Try it
After finding the line that contains "The width and height of the screenshot is (1456, 819).", give again that line and each one following it, exactly, until the records end.
--- Material for this exercise ---
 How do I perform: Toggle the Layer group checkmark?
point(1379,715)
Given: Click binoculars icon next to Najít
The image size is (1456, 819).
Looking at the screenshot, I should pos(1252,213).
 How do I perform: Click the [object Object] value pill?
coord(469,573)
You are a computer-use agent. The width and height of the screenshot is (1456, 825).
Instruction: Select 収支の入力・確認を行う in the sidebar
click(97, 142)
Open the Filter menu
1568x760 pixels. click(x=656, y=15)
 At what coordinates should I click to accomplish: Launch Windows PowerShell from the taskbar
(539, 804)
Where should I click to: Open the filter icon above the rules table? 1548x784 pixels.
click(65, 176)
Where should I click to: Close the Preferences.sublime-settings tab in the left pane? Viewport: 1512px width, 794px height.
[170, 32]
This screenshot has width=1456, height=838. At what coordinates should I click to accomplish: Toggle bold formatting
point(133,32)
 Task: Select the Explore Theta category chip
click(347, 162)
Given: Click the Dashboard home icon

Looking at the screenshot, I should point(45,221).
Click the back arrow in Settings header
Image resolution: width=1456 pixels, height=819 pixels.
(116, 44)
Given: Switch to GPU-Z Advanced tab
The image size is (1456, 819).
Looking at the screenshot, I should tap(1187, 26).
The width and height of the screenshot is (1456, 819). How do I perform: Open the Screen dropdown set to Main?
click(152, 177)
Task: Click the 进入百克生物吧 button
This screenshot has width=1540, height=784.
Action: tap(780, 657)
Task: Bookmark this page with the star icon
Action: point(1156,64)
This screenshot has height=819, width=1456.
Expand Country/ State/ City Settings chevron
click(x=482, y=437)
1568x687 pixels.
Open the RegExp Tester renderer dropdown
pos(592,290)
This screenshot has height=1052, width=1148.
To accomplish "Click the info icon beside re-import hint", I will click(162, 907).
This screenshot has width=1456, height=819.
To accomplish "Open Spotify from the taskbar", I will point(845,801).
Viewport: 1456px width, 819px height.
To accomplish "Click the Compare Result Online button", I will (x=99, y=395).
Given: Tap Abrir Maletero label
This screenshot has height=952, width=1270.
---
Your response
The width and height of the screenshot is (1456, 819). How do I perform: Open the Screen dropdown set to Main?
click(152, 177)
Task: Click the 进入百克生物吧 button
This screenshot has width=1540, height=784.
Action: tap(780, 657)
Task: Bookmark this page with the star icon
Action: point(1156,64)
This screenshot has height=819, width=1456.
Expand Country/ State/ City Settings chevron
click(x=482, y=437)
1568x687 pixels.
Open the RegExp Tester renderer dropdown
pos(592,290)
This screenshot has height=1052, width=1148.
To accomplish "Click the info icon beside re-import hint", I will click(162, 907).
This screenshot has width=1456, height=819.
To accomplish "Open Spotify from the taskbar", I will point(845,801).
Viewport: 1456px width, 819px height.
To accomplish "Click the Compare Result Online button", I will (x=99, y=395).
Given: Tap Abrir Maletero label
This screenshot has height=952, width=1270.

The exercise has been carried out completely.